Ahmed Badr ’20, who was born in Iraq and came to the United States as a refugee in 2008, was profiled recently on NPR. According to the story, Badr used writing to figure out what it meant to be an Iraqi-American kid:
Over time, Badr realized that writing on his personal blog helped other people understand who he was and where he came from.
“There was this feeling of empowerment that was just overnight, all of sudden people were interested in my story,” Badr says. “… And so with that in mind, two years passed, and I thought, ‘OK, well this was great, but this is only helping me. This is only helping my own expression. So how about I take that feeling and that space that I created for myself and turn it into something that allows youth, refugee or otherwise, all over the world to do the same exact thing.’ “
Badr founded the website Narratio to empower other young people from around the world to tell their own stories.
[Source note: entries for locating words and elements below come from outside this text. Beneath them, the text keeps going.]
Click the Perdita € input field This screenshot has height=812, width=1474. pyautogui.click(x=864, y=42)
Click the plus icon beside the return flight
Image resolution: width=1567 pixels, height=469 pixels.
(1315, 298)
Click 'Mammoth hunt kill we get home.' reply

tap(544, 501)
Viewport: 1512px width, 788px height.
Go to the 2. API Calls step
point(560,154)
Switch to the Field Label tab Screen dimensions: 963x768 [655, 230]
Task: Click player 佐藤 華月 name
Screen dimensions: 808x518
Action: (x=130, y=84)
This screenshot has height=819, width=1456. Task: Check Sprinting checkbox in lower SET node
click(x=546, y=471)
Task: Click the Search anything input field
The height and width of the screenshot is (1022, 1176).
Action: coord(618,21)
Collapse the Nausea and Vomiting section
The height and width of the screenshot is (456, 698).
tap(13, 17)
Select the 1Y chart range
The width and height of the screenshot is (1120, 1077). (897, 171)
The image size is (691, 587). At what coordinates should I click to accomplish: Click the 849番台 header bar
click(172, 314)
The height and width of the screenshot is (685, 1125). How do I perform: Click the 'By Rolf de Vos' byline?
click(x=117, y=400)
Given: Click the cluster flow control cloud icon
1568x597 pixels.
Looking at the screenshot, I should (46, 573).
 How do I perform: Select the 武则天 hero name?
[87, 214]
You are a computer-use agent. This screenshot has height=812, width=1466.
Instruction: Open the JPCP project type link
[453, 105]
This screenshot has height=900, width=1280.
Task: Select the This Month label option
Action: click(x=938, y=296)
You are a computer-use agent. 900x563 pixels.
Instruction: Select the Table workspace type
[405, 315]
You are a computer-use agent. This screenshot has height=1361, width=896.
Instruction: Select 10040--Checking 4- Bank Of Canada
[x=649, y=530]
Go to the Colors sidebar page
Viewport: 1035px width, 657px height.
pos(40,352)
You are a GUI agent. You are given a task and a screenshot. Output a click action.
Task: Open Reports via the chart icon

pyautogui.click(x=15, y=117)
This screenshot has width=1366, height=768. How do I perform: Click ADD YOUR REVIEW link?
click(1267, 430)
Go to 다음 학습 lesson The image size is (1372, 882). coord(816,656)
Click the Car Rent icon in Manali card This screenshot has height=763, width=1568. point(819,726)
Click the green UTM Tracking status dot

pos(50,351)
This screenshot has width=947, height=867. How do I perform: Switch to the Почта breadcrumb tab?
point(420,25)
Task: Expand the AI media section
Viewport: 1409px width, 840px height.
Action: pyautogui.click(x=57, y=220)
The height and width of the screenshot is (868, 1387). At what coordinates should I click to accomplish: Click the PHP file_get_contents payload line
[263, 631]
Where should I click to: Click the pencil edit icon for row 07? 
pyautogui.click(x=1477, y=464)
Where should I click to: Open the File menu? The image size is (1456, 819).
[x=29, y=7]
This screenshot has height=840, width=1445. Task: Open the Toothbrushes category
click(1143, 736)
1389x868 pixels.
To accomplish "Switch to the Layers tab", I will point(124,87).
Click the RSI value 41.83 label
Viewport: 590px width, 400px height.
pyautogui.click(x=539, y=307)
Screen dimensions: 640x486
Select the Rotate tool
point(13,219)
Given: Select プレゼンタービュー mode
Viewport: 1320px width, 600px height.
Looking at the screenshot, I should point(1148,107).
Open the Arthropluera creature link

He curates essays, poems and stories submitted by young people, and also runs youth writing workshops.
Badr tells NPR he feels guilty when he sees family still living in Iraq, and feels a sense of personal responsibility to give the millions of youth in that country an outlet to express themselves.
“I want to be able to turn that guilty feeling that I had when my cousins asked me, ‘What are you up to?’ into a responsibility … and make it possible for them to be able to answer that question as freely as they would like to,” he says. “And so, if I can do that by giving them a website that they can share their stories on, that’s a step in the right direction.”
At Wesleyan, Badr is both an Allbritton Fellow and a Patricelli Center Fellow.